Numerical study on heat dissipation and structure optimization of immersed liquid cooling mode used in 280Ah LiFePO4 batteries

Abstract

Efficient thermal management can ensure the lithium-ion batteries to operate steadily and long-term, among which immersion liquid cooling with higher cooling power and battery module temperature consistency presents great potential. According to the different heat transfer methods, three forms of immersion liquid cooling can be distinguished: static flow immersion cooling (SFIC), forced flow immersion cooling (FFIC), and immersion coupled direct cooling (ICDC). In this study, the numerical model is first established to comprehensively compare the cooling characteristics of the three modes, and the effects of the battery spacing, inlet relative locations and thermal characteristics of the coolant on the FFIC mode were further investigated. The results show that the maximum temperatures of SFIC, FFIC, and ICDC are reduced by 4.23%, 5.70% and 13.29%, respectively, compared to natural convection conditions. The FFIC mode has highest sensitivity to the flow parameters of the coolant, indicating that the heat dissipation capability could be moderated by proper temperature control strategies. The UTTB structure is more efficient at dissipating heat as coolant enters from the upper section of the batteries and exits from both sides.
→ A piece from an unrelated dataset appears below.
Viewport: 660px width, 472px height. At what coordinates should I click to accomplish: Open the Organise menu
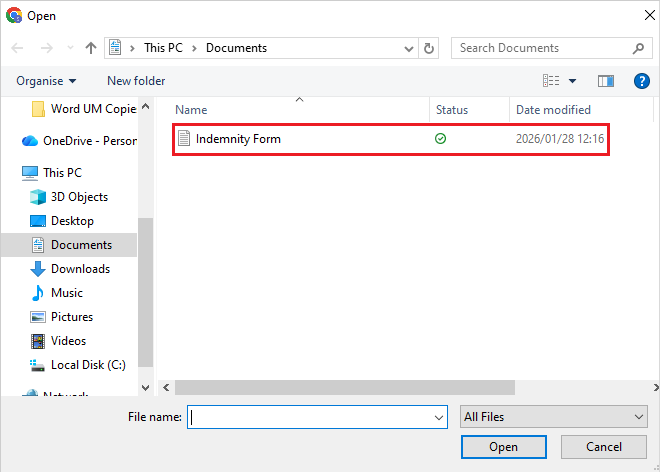[46, 81]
It is also revealed that increasing the thermal conductivity and specific heat capacity of the coolant to 0.6 W/(m∙K) and 1500 J/(kg∙K), respectively, at a flow rate of 0.03 m/s enables the battery module maximum temperature to reduce by 2.78% and 6.20%. However, given the challenge of attaining effective coolant thermal characteristics, the combination of active control methods, such as regulating the flow parameters of the coolant, will be a more economically feasible method in the future.